Road Knights Motorcycle Club
- Founded: 1979
- Territory: Invercargill, Dunedin, Timaru

= Road Knights Motorcycle Club =

Outlaw motorcycle club in New Zealand

The Road Knights Motorcycle Club is an outlaw motorcycle club that operates in the South Island of New Zealand with a presence in Invercargill, Dunedin, and Timaru. Since 2012, new chapters have been formed in Thailand, Netherlands and the United States.

Its rivalry with the Mongrel Mob boiled over in June 2008 in Invercargill when the Road Knights' building was burned down and two motorcycles stolen.
The motorcycles were later found by police at the local Mongrel Mob headquarters but had been set on fire.
Two Mongrel Mob members were charged with the arson.

As of 2009, Road Knights membership in New Zealand was low and former leadership had dispersed, died or gone to jail.

==History==
The Road Knights Motorcycle Club was founded in 1979.

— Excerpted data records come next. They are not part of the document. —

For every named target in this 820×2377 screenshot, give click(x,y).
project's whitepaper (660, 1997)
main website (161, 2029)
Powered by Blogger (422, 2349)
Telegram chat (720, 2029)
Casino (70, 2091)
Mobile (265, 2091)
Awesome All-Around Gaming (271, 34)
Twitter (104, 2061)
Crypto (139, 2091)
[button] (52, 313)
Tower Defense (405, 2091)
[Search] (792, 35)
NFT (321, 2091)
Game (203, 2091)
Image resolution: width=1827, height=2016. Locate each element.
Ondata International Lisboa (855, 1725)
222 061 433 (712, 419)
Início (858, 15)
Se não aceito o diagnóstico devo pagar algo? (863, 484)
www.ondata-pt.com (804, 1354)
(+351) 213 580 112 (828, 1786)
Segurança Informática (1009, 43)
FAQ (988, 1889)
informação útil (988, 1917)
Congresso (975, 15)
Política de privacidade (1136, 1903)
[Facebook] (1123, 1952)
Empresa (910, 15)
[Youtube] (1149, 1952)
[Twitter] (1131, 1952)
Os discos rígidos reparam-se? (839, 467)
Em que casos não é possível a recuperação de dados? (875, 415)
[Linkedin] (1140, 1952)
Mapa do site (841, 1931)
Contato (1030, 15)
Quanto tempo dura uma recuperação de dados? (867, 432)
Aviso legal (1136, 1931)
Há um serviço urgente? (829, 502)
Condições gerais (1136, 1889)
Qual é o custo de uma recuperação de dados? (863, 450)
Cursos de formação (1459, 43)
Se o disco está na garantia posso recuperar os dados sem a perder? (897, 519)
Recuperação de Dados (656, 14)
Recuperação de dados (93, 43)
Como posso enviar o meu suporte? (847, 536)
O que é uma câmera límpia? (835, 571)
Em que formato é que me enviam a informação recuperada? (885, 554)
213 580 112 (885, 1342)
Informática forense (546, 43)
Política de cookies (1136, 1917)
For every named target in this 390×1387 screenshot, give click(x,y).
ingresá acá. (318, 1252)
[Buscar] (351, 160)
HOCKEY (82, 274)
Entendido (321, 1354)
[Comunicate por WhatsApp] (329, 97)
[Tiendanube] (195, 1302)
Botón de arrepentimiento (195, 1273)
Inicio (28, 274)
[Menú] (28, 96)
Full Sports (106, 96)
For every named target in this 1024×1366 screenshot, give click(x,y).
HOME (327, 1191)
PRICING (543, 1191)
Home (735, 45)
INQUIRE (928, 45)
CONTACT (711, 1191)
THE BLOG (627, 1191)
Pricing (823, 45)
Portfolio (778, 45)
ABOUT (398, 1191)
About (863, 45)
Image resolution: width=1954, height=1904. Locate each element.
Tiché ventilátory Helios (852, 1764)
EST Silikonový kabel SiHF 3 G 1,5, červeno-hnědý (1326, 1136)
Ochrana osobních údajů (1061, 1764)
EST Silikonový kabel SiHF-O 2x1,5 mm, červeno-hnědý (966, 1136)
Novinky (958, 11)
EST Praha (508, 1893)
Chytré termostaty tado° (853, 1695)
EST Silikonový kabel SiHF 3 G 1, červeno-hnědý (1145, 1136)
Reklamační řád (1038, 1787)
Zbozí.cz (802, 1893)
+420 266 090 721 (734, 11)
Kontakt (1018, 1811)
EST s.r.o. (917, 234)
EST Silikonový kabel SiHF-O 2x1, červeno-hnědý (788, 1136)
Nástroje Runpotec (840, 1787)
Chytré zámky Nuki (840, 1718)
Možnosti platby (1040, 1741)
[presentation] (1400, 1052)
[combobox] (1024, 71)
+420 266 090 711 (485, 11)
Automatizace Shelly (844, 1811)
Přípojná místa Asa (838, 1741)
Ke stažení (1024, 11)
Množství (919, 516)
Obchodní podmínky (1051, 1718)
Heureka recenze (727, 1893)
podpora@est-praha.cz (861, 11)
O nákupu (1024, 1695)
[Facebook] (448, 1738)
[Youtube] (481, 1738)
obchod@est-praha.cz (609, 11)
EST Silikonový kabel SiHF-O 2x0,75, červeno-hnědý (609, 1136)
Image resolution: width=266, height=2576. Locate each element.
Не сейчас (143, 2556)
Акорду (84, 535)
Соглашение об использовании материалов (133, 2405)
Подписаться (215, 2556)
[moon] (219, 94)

In the late 1980s, the Road Knights became involved in a war with the Damned which resulted in several violent incidents. The first death occurred in October 1987, when Robert Holvey, a Damned associate, was killed with an axle after a ramming incident outside the Invercargill prison. Three Road Knights members were charged with murder, but the charges were later dismissed.

In January 1988, while many police officers were in Arrowtown investigating the murder of Maureen McKinnel, there was a bomb attack against a Waikiwi bank. This was a diversion for a bombing attack against the Road Knights HQ, which caused only minor damage as some of the gelignite bombs failed to detonate. A gang sniper was believed to have been posted to cover the bombers, and shots were fired at a police car. No one was convicted relating to these incidents.

In 2004, Jarrod Mangels was convicted of the 1987 murder of Maureen McKinnel, which happened before he joined the club.